Annette : L’excentricité de la simplicité

France, Mexique, États-Unis, Suisse, Belgique, Japon et Allemagne,  2021
Note : ★★★ 1/2

Une comédie musicale pas comme les autres, Annette se distingue puisqu’elle est avant tout le rejeton de Leos Carax. L’enfant terrible du cinéma français réalise un film musical qui peut facilement faire fuir les avares du genre, mais qui réjouira ses fans ardus, surtout ceux qui ont aimé sa dernière offrande Holy Motors (2012). Loin d’une réécriture du musical qu’était Dancer in the Dark (Lars von Trier, 2000) et Moulin Rouge! (Baz Luhrmann, 2001) il y a 20 ans, le Annette de Carax est ailleurs. Bien ailleurs.

Henry McHenry (Adam Driver) et Ann Defrasnoux (Marion Cotillard) forment un couple inusité : lui, humoriste populaire aux performances et humour déplacés, elle, chanteuse d’opéra la plus célébrée sur la planète. Leur amour est soudain, passionnel, musical. Couverture médiatique de style people, vie commune et grossesse s’enchaînent rapidement. Annette naît. Henry s’occupe beaucoup de sa fille, Ann continuant à se produire dans tous les opéras du monde. Lentement, Henry est affecté par leur nouvelle situation familiale questionnant leur situation et leur couple. Lors d’un séjour sur leur yacht, Ann périt en mer lors d’une engueulade avec Henry en pleine tempête. Endeuillé, il se consacre à sa fille de deux ans, exploitant son talent musical unique. Il recrute le chef d’orchestre d’Ann, (The Conductor interprété par Simon Helberg) pour entamer un tour du monde avec Annette, la prodige adulée.

Contrat de départ

D’entrée de jeu, Annette se révèle être une construction et une performance destinées aux spectateurs : discours étalant les règles qu’impliquent de regarder un film en salle et le générique d’ouverture sur un numéro musical en plan séquence où les trois acteurs principaux chantent la pièce So May We Start. La proposition est explicite.

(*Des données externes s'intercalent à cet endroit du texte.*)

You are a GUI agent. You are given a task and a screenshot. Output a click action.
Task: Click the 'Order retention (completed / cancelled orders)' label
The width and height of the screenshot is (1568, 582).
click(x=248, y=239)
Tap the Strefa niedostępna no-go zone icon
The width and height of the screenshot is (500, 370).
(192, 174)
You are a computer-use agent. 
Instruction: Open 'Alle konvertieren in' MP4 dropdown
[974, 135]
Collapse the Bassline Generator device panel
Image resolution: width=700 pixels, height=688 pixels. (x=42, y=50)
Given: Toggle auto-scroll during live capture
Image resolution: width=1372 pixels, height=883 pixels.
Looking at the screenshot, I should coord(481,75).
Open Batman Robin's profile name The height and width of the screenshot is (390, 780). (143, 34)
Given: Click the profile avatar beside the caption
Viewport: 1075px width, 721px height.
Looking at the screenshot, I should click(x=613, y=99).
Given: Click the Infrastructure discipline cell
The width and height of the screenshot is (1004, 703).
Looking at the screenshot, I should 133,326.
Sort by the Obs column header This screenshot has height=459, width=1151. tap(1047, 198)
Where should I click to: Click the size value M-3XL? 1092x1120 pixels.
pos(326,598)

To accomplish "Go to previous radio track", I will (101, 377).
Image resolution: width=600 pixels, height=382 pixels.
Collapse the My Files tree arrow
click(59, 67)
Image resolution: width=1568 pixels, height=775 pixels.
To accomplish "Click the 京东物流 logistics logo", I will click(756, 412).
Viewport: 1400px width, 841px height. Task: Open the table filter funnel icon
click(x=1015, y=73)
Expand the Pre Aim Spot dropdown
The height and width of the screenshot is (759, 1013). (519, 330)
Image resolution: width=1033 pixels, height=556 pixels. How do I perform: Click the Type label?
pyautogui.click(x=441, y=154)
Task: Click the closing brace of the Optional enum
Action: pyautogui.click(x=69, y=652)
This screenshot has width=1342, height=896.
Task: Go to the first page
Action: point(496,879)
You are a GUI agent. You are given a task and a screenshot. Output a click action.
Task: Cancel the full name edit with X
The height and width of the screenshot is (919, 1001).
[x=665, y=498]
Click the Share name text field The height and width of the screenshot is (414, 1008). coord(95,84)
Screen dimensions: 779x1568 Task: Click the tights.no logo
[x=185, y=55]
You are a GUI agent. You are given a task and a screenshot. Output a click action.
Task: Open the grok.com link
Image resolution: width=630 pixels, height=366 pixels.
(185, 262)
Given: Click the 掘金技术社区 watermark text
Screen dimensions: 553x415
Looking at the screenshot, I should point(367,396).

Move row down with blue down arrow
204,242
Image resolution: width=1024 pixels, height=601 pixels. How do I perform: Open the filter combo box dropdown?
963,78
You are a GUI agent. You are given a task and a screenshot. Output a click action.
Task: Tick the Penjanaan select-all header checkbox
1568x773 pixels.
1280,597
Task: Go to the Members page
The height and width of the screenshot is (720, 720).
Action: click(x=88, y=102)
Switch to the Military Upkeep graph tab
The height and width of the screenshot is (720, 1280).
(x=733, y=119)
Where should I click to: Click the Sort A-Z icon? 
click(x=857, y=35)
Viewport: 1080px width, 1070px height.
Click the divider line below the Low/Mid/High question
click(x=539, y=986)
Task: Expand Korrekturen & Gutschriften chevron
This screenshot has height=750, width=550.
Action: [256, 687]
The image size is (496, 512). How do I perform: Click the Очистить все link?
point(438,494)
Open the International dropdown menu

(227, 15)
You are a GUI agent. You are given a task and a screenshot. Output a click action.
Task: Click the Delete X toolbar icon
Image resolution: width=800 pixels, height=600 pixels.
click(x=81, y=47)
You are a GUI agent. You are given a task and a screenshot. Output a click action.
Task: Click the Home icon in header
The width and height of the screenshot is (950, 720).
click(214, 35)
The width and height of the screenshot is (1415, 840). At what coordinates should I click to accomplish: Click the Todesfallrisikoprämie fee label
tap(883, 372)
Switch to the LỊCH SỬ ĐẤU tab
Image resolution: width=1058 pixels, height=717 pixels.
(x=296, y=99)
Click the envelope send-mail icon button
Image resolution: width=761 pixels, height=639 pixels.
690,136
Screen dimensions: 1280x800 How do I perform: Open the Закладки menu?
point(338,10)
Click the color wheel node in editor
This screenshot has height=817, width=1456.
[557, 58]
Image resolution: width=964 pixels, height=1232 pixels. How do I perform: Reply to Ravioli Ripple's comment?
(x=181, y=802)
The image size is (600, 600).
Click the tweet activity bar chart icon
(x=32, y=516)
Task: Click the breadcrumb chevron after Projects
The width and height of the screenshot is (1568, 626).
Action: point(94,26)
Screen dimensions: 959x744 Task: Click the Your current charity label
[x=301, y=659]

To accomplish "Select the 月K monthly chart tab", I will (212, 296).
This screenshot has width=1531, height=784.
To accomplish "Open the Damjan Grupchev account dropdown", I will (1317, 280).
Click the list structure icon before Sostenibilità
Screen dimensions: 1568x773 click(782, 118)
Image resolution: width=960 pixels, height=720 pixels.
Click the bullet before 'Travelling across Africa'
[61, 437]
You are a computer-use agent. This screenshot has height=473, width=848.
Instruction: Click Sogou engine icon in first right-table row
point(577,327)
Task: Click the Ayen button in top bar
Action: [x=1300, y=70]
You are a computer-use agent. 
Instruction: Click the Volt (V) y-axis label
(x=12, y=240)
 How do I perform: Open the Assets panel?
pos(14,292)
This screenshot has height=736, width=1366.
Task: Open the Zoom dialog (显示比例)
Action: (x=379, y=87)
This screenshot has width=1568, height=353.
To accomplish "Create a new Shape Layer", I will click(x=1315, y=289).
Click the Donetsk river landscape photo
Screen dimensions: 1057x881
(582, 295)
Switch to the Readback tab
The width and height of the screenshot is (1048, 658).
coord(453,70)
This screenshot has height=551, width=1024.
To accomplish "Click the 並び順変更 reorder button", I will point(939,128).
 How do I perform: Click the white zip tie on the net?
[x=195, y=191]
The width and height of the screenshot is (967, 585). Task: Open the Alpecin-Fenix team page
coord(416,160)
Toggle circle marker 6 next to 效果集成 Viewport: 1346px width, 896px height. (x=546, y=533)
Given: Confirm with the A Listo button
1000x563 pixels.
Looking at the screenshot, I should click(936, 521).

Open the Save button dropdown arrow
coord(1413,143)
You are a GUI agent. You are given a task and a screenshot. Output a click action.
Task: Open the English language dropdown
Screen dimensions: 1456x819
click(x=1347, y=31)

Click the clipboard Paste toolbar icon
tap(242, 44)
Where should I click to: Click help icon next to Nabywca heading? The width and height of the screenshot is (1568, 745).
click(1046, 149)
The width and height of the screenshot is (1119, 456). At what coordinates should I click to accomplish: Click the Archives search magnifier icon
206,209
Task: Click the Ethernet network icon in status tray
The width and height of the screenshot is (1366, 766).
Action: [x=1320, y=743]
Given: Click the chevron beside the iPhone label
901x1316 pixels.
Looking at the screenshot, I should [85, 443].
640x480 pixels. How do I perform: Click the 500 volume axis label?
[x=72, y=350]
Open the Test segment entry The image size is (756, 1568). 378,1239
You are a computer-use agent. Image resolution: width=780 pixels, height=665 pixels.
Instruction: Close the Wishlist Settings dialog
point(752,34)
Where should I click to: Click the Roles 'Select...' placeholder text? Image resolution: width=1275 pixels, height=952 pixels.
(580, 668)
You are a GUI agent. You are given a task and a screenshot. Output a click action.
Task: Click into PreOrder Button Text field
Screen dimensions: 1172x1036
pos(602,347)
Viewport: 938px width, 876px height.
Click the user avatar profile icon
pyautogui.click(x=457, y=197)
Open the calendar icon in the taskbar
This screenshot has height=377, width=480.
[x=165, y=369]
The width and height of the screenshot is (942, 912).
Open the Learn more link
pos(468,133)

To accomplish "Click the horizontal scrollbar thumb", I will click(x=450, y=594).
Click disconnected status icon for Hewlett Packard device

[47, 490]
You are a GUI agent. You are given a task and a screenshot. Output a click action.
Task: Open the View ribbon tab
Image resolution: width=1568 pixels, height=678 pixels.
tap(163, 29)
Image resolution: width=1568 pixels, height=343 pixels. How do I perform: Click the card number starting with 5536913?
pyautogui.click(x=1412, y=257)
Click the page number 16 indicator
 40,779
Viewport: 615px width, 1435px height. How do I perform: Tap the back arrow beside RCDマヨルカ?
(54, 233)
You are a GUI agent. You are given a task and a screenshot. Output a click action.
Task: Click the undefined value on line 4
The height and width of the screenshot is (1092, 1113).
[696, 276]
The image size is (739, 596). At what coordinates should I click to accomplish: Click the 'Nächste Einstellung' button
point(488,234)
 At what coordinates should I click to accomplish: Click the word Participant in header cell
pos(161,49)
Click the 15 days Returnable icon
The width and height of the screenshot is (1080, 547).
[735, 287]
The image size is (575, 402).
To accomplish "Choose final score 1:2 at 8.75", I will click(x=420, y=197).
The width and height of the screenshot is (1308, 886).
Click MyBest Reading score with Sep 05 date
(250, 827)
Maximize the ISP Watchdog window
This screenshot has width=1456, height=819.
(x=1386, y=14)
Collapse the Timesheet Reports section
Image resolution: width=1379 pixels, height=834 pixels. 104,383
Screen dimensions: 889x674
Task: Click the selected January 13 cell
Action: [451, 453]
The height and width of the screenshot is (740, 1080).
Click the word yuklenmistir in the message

Ajoutez à cela le genre de la comédie musicale, il est clair qu’Annette n’embrasse pas le réalisme. On découvre par la suite les personnages en musique. Les pièces composées par Sparks (les frères Russell Mael et Ron Mael) sont accrocheuses et musicalement riches. Le spectateur sait d’entrée de jeu qu’Annette ne sera pas une comédie musicale classique où l’on plonge conventionnellement dans les tumultes émotionnels des personnages.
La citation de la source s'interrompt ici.